In contracts signed before the new decree, the annual update of income is adjusted to what the contract establishes (normally the CPI, but there are other formulas). In the absence of a reference index, the Competitiveness Guarantee Index is applied.
The new decree, however, establishes a caveat: the annual update within the contract cannot in any case exceed the CPI.
What if he’s gonna sign a new contract?
The decree does not touch Article 17 of the LAU, as demanded by Podemos. That article establishes that the price of a rent is the one “freely agreed upon by the parties”. Therefore, there is no formal limitation on the landlord asking for whatever he wants for his flat.
In order to bring greater transparency to the market, what the decree does is to establish a reference price index that should be implemented within eight months and that will annually say what an average rent is worth up to the detail of neighborhoods and census sections. This index, which in last October’s budget pact between the Government and Podemos was established as the basis for communities and Town Halls to limit prices, has only an informative value for the moment so that, within the current competences, the Administrations can use it. In the future, the Government has indicated that they are already studying a series of fiscal measures to encourage a fall in prices. In any case, it should be applied in the next legislature.

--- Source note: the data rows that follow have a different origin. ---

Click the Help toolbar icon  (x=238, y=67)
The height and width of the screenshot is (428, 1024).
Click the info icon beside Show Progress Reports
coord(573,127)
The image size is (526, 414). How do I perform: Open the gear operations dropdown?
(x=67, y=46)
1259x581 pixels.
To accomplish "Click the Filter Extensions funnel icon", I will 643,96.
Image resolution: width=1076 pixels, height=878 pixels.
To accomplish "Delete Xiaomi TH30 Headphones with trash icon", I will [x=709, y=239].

Can the landlord ask for a deposit or guarantee?
Yes, but with limits. The new decree establishes that the guarantees or additional guarantees to the deposit requested by the owner can not involve for the tenant a disbursement equivalent to more than two months of rent. To this is added the obligatory deposit, which the decree does not modify and is therefore maintained in one month. So, at the signing of the contract, the tenant would need to have a maximum of the amount equivalent to four months of rent (current month, deposit and two months maximum of collateral). But to this can be added the costs of real estate.
Who should pay the real estate agency?
Although the law did not so far establish it, it was an unwritten rule in many cities that it was the tenant who paid the real estate expenses (usually one month’s rent) if the apartment had been found through an agency. The new decree makes a new difference at this point depending on whether the landlord is a natural or legal person. In the first case, things remain as they are, so the tenant can be required to pay for them. But if the flat is owned by a company, the company must always bear the real estate expenses without exception.

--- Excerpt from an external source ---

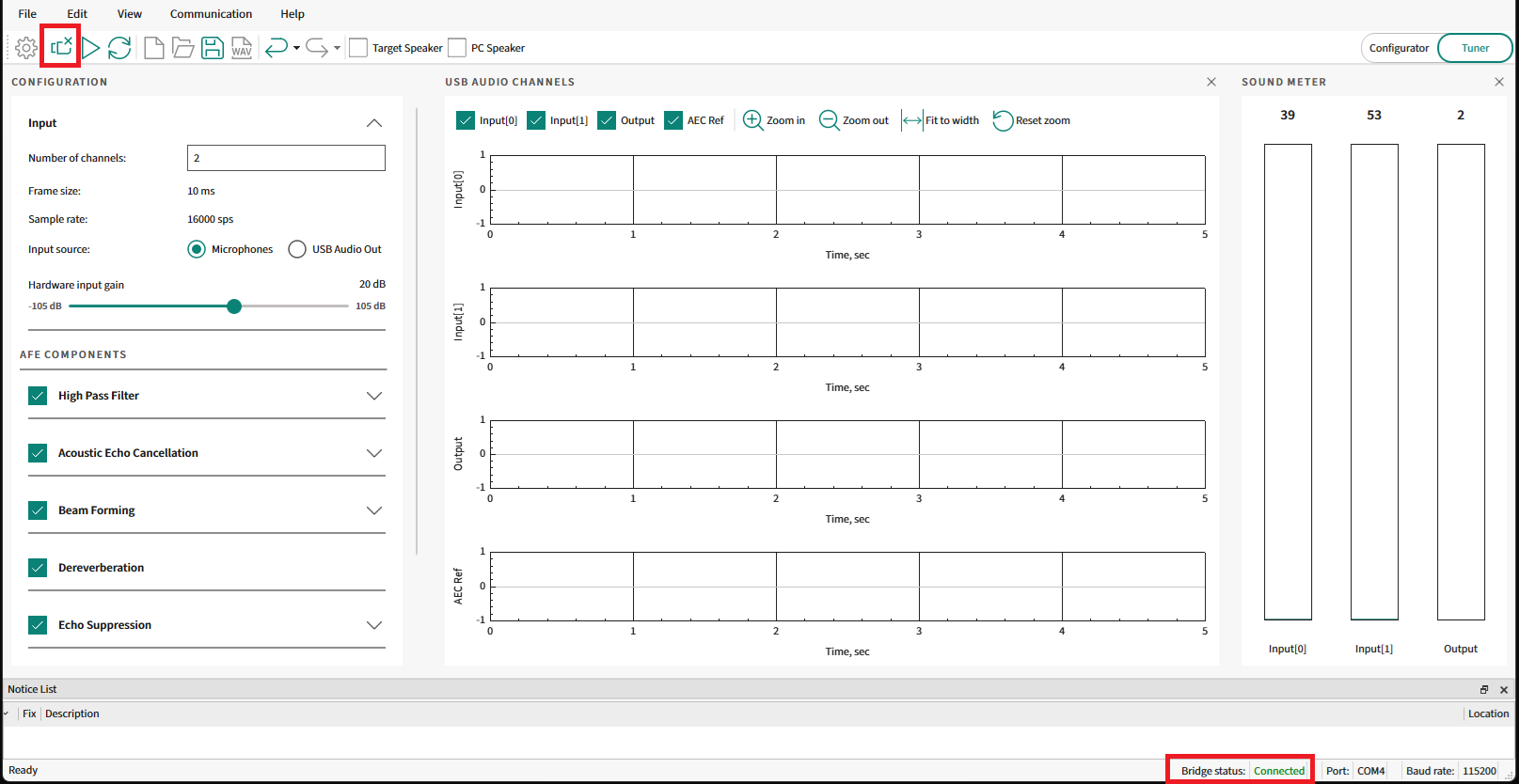
Task: Uncheck the AEC Ref channel checkbox
Action: (673, 120)
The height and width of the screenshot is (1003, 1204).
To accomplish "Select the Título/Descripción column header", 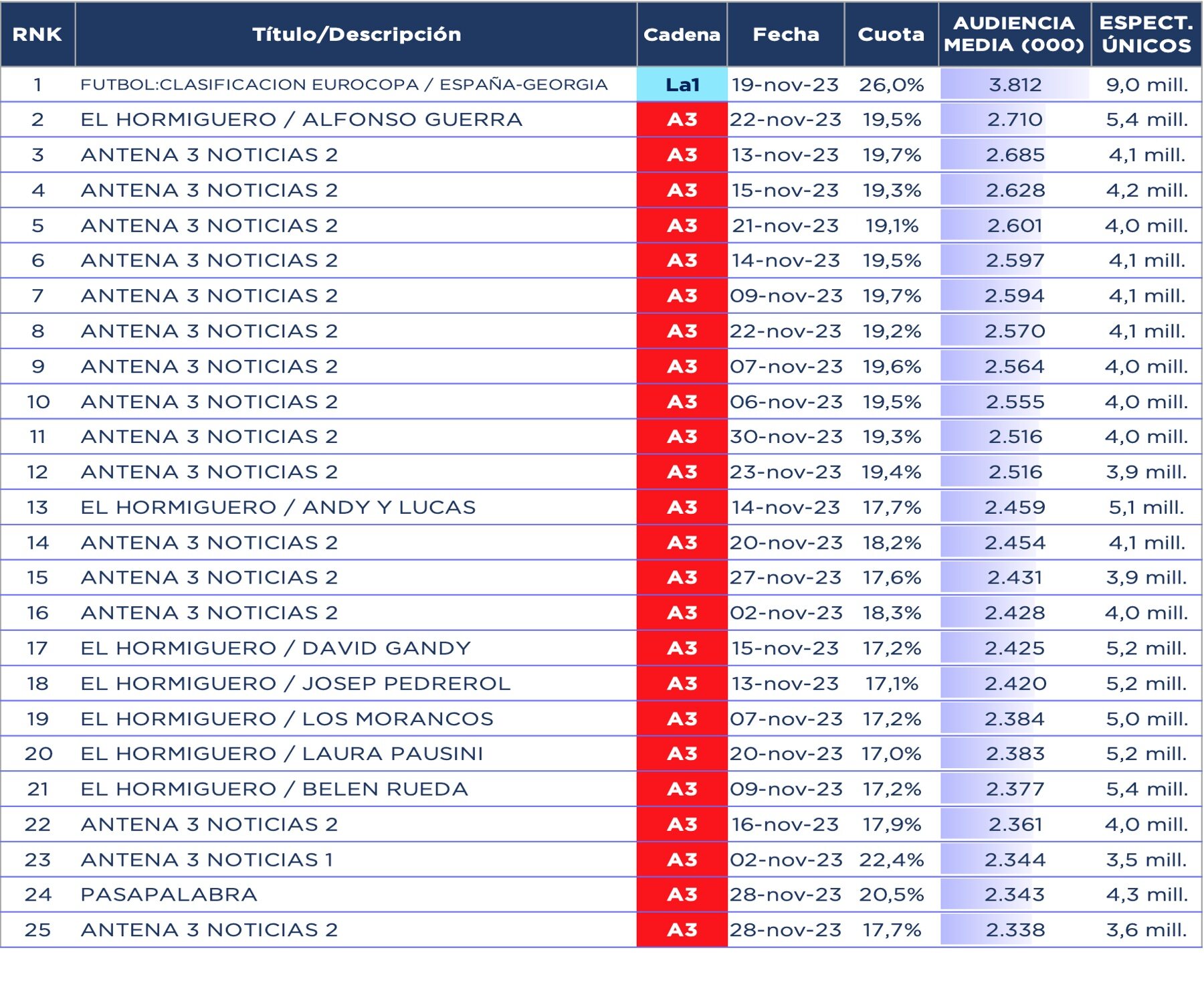I will tap(356, 34).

What if the landlord sells the apartment where the tenant lives?
The new decree establishes two measures to strengthen the right of tenants in cases where a fund buys their apartment. On the one hand, the new owner will be obliged to assume the conditions of the contract in force even if it is not registered. Until now, the law only granted this protection to contracts deposited in the public registry.
The second novelty has to do with the right of first refusal. When a landlord sells a rented flat, the tenant has a preferential right to buy that property if he matches the offer of the potential buyer. However, the law establishes an exception when a company buys all the properties in a block, so that tenants cannot exercise that right. The exception is maintained, but the new decree provides that, in such cases, public administrations may exercise the right of first refusal and retraction. In other words, if a fund tries to buy an entire block of flats, tenants cannot buy those flats, but the City Council, for example, can opt to buy the entire block in preference to the private buyer.
If he doesn’t pay, can he be evicted?
When a tenant fails to pay rent, the landlord can go to court in exactly the same way as before to apply for eviction. However, the new decree modifies the procedure below. The court will now be obliged to ask for a report on the tenant’s vulnerability to social services. If they determine that such a situation exists, the procedure is halted for one month in order to find the tenant a place to stay. When the landlord is a legal entity, the stay is for up to three months. In addition, from now on the judges will have to indicate with exact day and time the date when the launch will take place, as demanded by the anti-eviction platforms.